E como é que o Comandante podia saber de tudo aquilo? Por ser kikongo como aqueles tipos, estava bem informado... No final das contas, ele “pertencia à família”.
(...)
Essa conversa toda se deu na “Casa do Comando”. Ali sempre ocorriam reuniões à tarde, antes de o rádio transmitir o programa do MPLA.
O jovem franzino havia se colocado a um canto, pois se sentia intimidado pela forte personalidade de Sem Medo... E como não dominava o português pronunciava-se em kikongo ou em francês. Evidentemente ouvira falar das muitas façanhas do Comandante, seu distante parente. Aquele primeiro encontro o enchia de orgulho e de temor.
A presença do Comandante (sua voz firme, a rigidez de seu tronco, o olhar aguçado, barba espeça e cabelos descuidados) era muito forte e intimidadora. De repente ele se voltou para o miúdo querendo saber qual era o seu nome de guerra.
O rapaz respondeu que ainda não possuía. Então Sem Medo virou-se para os presentes e perguntou-lhes o que sugeriam.
Todos passaram a fitar o jovem, que baixou os olhos no mesmo instante. Ekuikui foi o primeiro a arriscar um nome pronunciou “Onhoka”, que significa “a cobra”.
Sem Medo censurou... Explicou que Ekuikui estava dando um nome em sua língua, o umbundo. Acrescentou que o correto seria escolher um nome kikongo ou em português, que era a língua que todos deviam entender mais ou menos.
Depois de observar em tom de gracejo que a situação exemplificava um pouco do “imperialismo umbundo”, Sem Medo fez notar que o rapaz em nada lembrava as características de uma cobra.
O fato é que a escolha do nome de guerra de um novo guerrilheiro era sempre momento de várias discussões. O novato era colocado no centro da sala e os veteranos o avaliavam até chegarem a um nome adequado e de consenso. Podemos imaginá-los descontraídos e fazendo gozações a partir das histórias que narravam sobre o jovem.
Milagre propôs o nome “Avança”, mas Muatiânvua retrucou dizendo que o menino tinha fisionomia “de quem recua”... Isso só retardou o processo porque as gargalhadas custaram a cessar. Enfim chegaram à conclusão de que a timidez do moço era a sua principal característica e todos concordaram que seu nome de guerra podia ser “Vewê, o cágado”.
Sem Medo deu a sua aprovação e foi logo chamando o miúdo pela nova alcunha.
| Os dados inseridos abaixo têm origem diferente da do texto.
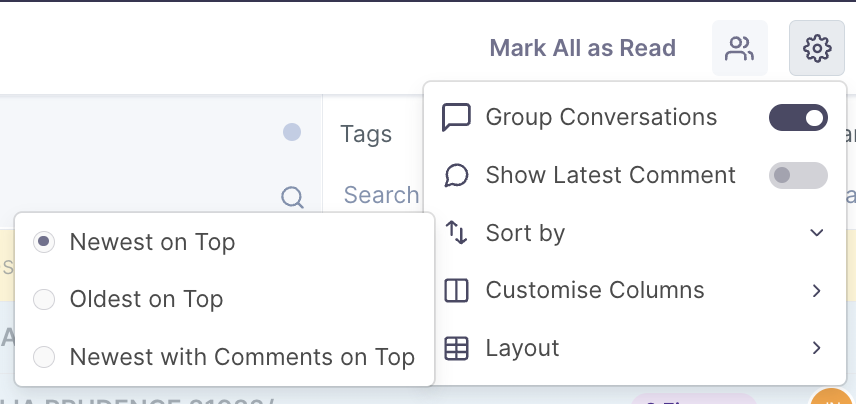The image size is (856, 404).
Task: Click the magnifier search icon
Action: tap(292, 197)
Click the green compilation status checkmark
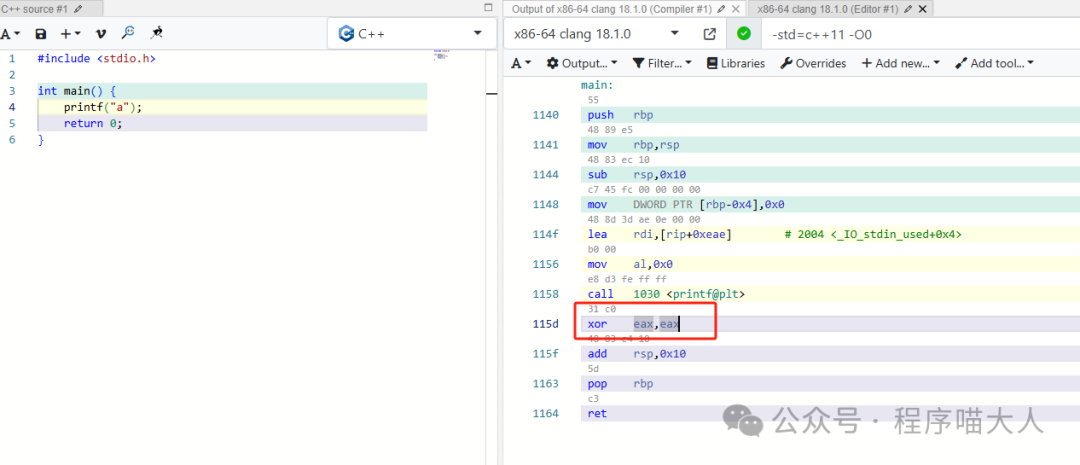 pyautogui.click(x=743, y=34)
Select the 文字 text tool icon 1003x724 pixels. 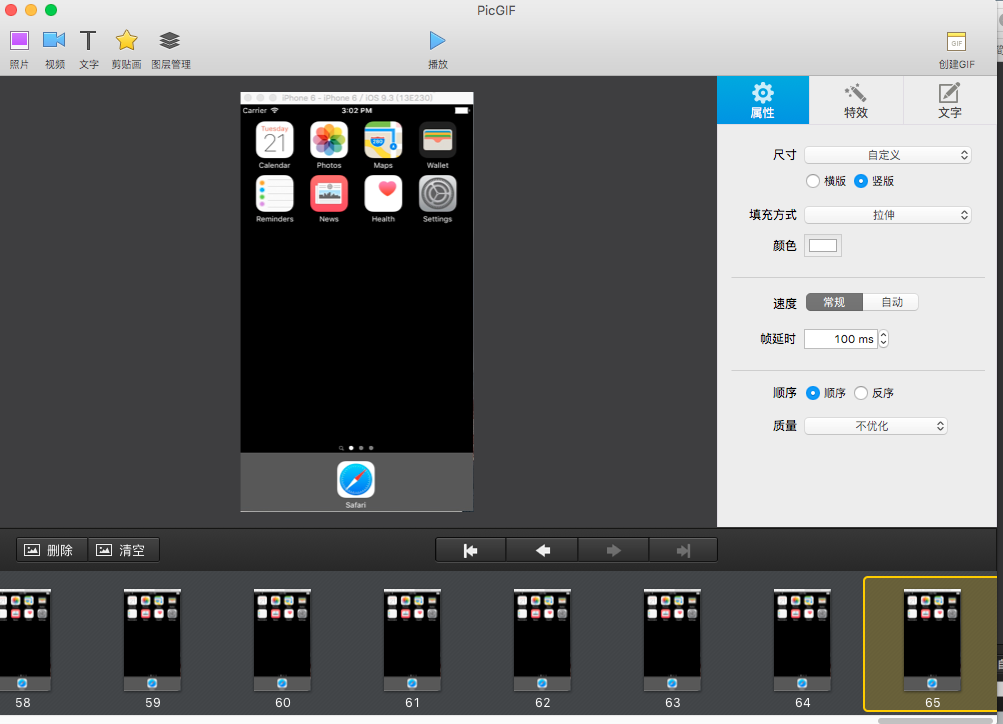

Depois esclareceu que esperava que ele não desse trabalho ao grupo e, como que a fazer novo gracejo a partir de uma humilhação, emendou que o Comissário tinha mais o que fazer em vez de lavar-lhe as fraudas.
(...)
O Comissário Político aproximou-se de Sem Medo e observou-lhe que não havia necessidade de ser tão duro com Vewê...
O Comandante explicou que aquilo devia servir para o moço entender que não teria privilégios no grupo mesmo sabendo que era um seu parente... Todavia deixou claro ao Comissário que não se faria de todo mau com o rapaz.
Depois os outros sete recém-chegados também foram “batizados”.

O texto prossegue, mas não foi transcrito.